## THE REQUEST
Update the part of the data that opens with the line containing "Select the 文学部" and closes with the line containing "Looking at the", swapping "dropdown" for "menu" and changing nothing else. Return only those lines.

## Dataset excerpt
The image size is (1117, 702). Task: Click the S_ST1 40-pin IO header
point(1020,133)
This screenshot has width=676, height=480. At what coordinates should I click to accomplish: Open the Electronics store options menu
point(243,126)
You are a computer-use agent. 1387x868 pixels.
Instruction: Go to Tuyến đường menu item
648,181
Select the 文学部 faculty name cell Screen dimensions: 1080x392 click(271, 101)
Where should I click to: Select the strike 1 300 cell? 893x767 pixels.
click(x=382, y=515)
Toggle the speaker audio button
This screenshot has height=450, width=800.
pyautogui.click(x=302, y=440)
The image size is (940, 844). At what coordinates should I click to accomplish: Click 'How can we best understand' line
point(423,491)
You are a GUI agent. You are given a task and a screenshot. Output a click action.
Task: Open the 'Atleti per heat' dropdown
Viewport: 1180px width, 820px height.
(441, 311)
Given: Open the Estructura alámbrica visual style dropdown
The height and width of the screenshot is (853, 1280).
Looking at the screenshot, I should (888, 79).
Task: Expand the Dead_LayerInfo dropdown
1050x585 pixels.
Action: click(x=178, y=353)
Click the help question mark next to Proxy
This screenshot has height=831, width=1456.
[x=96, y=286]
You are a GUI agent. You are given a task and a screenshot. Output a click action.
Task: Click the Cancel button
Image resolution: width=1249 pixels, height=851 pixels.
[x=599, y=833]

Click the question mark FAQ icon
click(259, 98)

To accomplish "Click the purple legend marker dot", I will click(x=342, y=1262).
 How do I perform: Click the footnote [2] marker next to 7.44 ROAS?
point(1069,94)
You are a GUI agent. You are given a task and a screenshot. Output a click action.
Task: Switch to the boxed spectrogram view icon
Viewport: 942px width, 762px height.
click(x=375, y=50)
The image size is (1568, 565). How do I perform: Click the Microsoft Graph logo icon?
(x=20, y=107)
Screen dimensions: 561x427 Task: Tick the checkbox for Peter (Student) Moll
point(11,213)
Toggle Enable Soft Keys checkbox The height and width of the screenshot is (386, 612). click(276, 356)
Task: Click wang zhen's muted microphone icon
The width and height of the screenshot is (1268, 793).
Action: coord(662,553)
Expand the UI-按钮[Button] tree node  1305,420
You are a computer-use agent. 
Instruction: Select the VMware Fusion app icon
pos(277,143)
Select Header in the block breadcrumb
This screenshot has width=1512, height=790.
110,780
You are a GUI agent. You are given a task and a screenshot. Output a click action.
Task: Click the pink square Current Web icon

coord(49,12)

## TASK RESULT
Select the 文学部 faculty name cell Screen dimensions: 1080x392 click(271, 101)
Where should I click to: Select the strike 1 300 cell? 893x767 pixels.
click(x=382, y=515)
Toggle the speaker audio button
This screenshot has height=450, width=800.
pyautogui.click(x=302, y=440)
The image size is (940, 844). At what coordinates should I click to accomplish: Click 'How can we best understand' line
point(423,491)
You are a GUI agent. You are given a task and a screenshot. Output a click action.
Task: Open the 'Atleti per heat' menu
Viewport: 1180px width, 820px height.
(441, 311)
Given: Open the Estructura alámbrica visual style menu
The height and width of the screenshot is (853, 1280).
Looking at the screenshot, I should (888, 79).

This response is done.